Although distance learning programs are needed and are much more advanced they are still viewed with some disdain and trepidation by many in higher education.  During the transition at ASU there were many individuals who were totally against this type of program being implemented at a respected four year institution like ASU. Therefore, the pressure to create online programs that kept the academic rigor and best practices that were in the traditional programs was felt immediately by the professors of the new online programs. The authors offer the following as best practices for managing their online graduate program for educators.

Development of Pedagogy

The development of pedagogy and a valid course curriculum was viewed as having utmost importance. The way to ensure academic rigor in these classes was to make them as close to traditional classes as possible.  Some of the ways that instructors tried to accomplish this was by providing students with rich and relevant pedagogy and ensuring the use of best practices in their courses. For example, although the class was online the students were held to the same requirements as the students who took classes face to face. There were required to purchase a textbook like the traditional students. In fact, the selection process for the textbook was more rigorous than in traditional classes. The need for a more complete textbook was identified because the professor would not be there to answer questions and wanted a textbook that was thorough. 

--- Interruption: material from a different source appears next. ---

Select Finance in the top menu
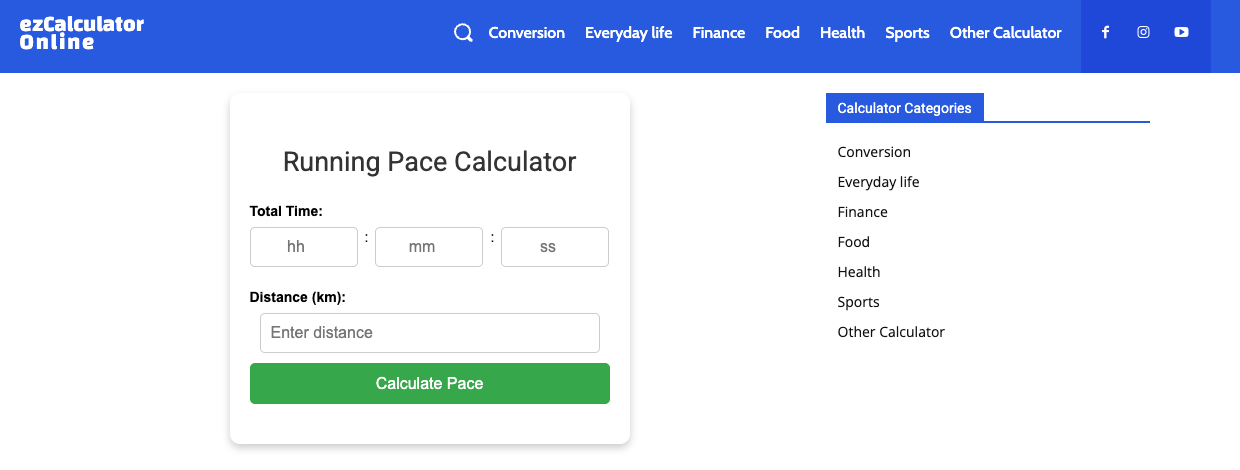Screen dimensions: 1240x470 [719, 33]
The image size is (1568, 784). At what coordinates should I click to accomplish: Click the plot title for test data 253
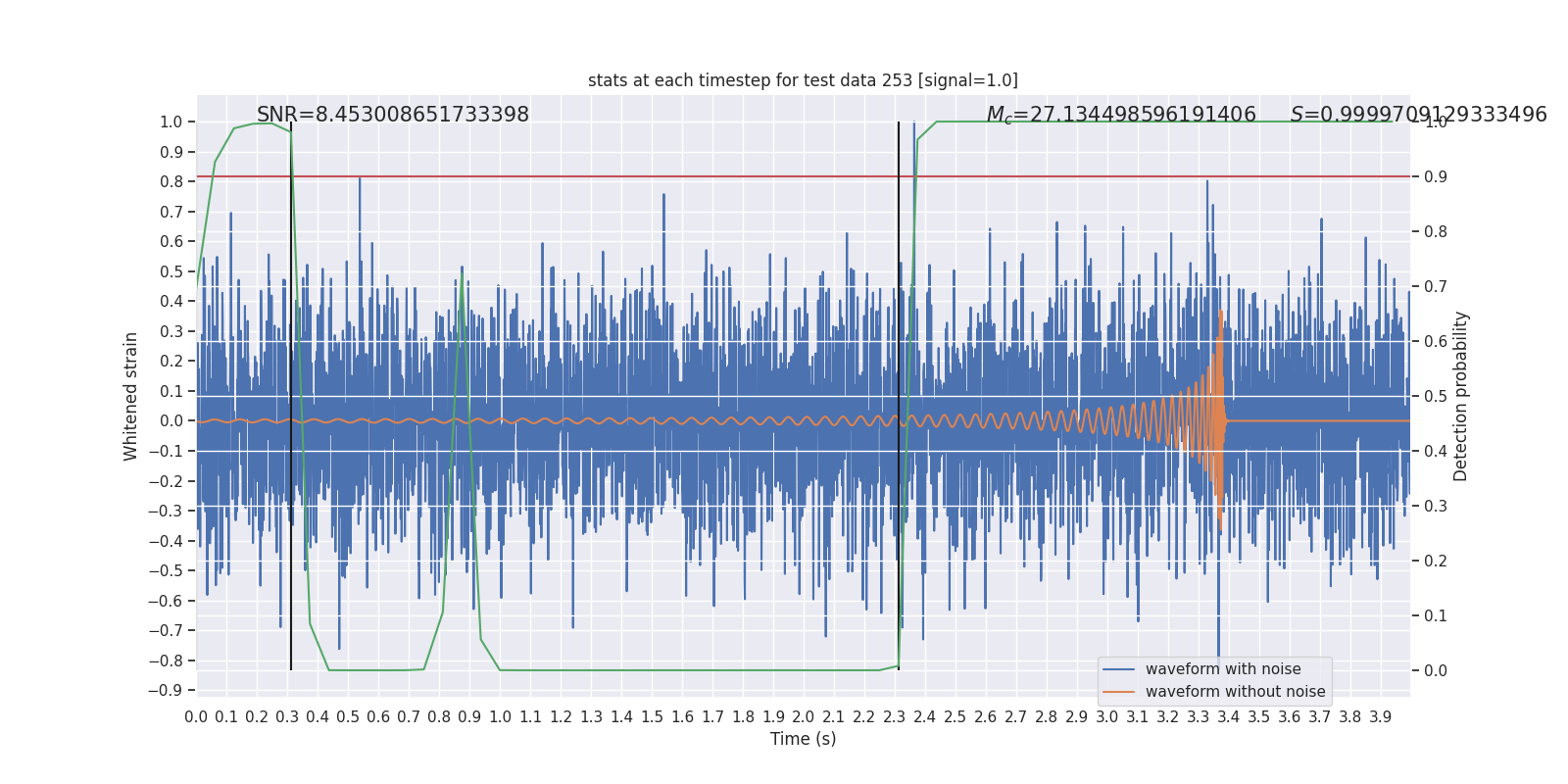[803, 80]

 When a university makes the decision to develop a distance learning program they are faced with a great deal of work and transition. The transition has taken many years and changes as ASU tried to provide a full scale academic program to a large scale demographic while continuing to provide quality course content.  As technologies are increasingly integrated into curricula, there is a growing need for the development of strategies which mobilize ways to create collaborative, interactive and relevant applications specifically within the framework of experiential learning (Howell, Williams & Lindsay, 2003).  Eyler, et al. (1996) found that for online education to be meaningful it must be continuous, connected, challenging and contextualized. The faculty at ASU, when designing their online education programs, used the Eyler principles to ensure that their online education programs were as rigorous as traditional education classes. 

In such classrooms meaningful learning consists of cultivating a capacity for self-awareness through opportunities for structured reflection, developing collaborations to explore individualized awareness and perceptions, understanding complex theoretical concepts within a framework of cognitive processing, and applying reflective material resulting from both individual impressions and collaborative relationships in both academic and “real world” contexts. These pedagogies become even more significant when delivered as a means to connect geographically dispersed students in the development and achievement of shared learning outcomes (The Journal of Educators Online, 2010).

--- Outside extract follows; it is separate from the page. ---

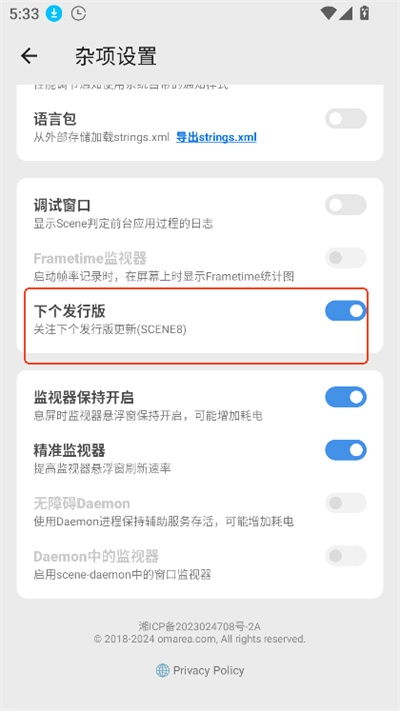Tap the 杂项设置 page title
This screenshot has width=400, height=711.
point(116,57)
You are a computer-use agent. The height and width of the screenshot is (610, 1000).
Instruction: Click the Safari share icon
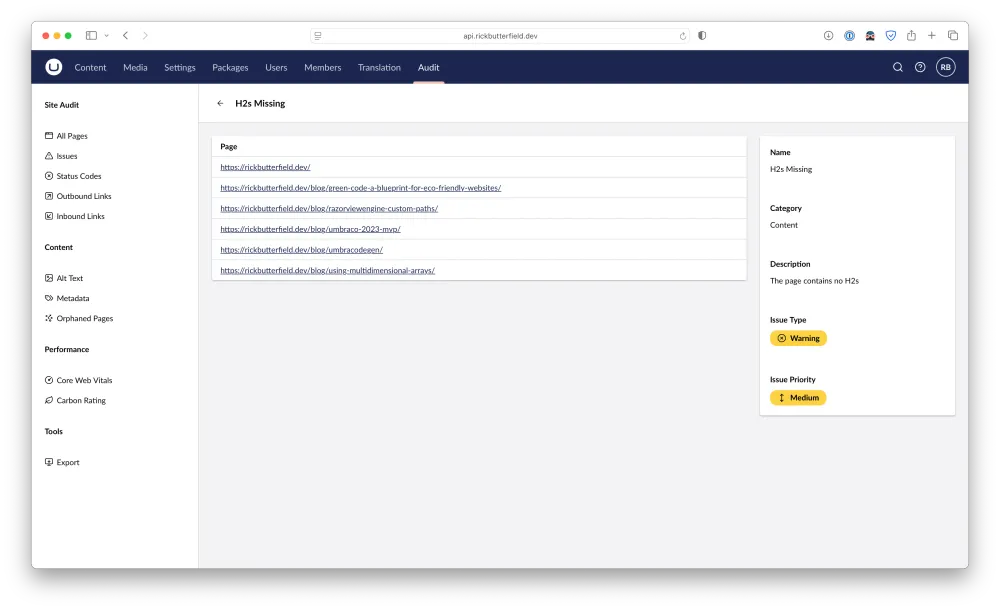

Creating a community of learners who values honesty, respectfulness, and support as well as challenge and confrontation is important in promoting the development of online classes that are productive and meaningful; modeling this level and style of instruction is critical to creating a constructive classroom environment. Implementing guidelines related to interaction and communication, for example, requiring honest and respectful responses between peers in online discussions, and framing reflection in the context of readings are two additional strategies that promote inquiry and self-discovery (The Journal of Educators Online, 2010). 

Technologies of Practice

Course planning and teaching in higher education involves balancing multiple objectives. Through years of experience in face-to-face teaching, faculty members have generated a great deal of knowledge and skill, which is often characterized by automatic routines and tacit knowledge. The advent of the Internet and the growing online education course offerings is transforming this context. It requires new course design procedures to represent and teach content in new contexts. It requires the use of technology-based practices to manage instruction.

Emerging technologies are gaining momentum in higher education, and online instructors are finding new ways to integrate them for teaching and learning. Realizing the need to design and develop authentic courses for online learning, the authors utilize an array of technology-based tools and techniques to promote student engagement and interaction in the development of courses. Managing course content involves the use of technology to support online instruction using multiple formats designed around the concept of engaged, constructivist learning activities.

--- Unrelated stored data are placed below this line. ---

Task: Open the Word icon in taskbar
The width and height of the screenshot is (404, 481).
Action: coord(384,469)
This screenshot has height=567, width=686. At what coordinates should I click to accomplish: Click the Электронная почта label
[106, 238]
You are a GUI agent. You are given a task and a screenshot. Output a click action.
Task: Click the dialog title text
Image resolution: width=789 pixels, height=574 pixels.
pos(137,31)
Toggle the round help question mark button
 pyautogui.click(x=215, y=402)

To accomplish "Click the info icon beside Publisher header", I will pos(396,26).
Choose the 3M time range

To achieve these socially constructed meaning across courses, instructors have chosen to use an array of tools to promote student engagement and interaction. Pearson and Young (2002) stated that “technological literacy – an understanding of the nature and history of technology, a basic hands-on capability related to technology, and an ability to think critically about technological development – is essential for people living in a modern nation . . .” (pp. 11-12). Such people have knowledge of technology and are capable of using it effectively to accomplish various tasks. They can think critically about technological issues and act accordingly. Technological literate people would possess knowledge, ways of thinking and acting, and capabilities that assist them as they interact with the technology found in their environments (Pearson & Young, 2002). The authors of this publication have worked diligently since the program’s inception to make technological literacy a general requirement for all students online.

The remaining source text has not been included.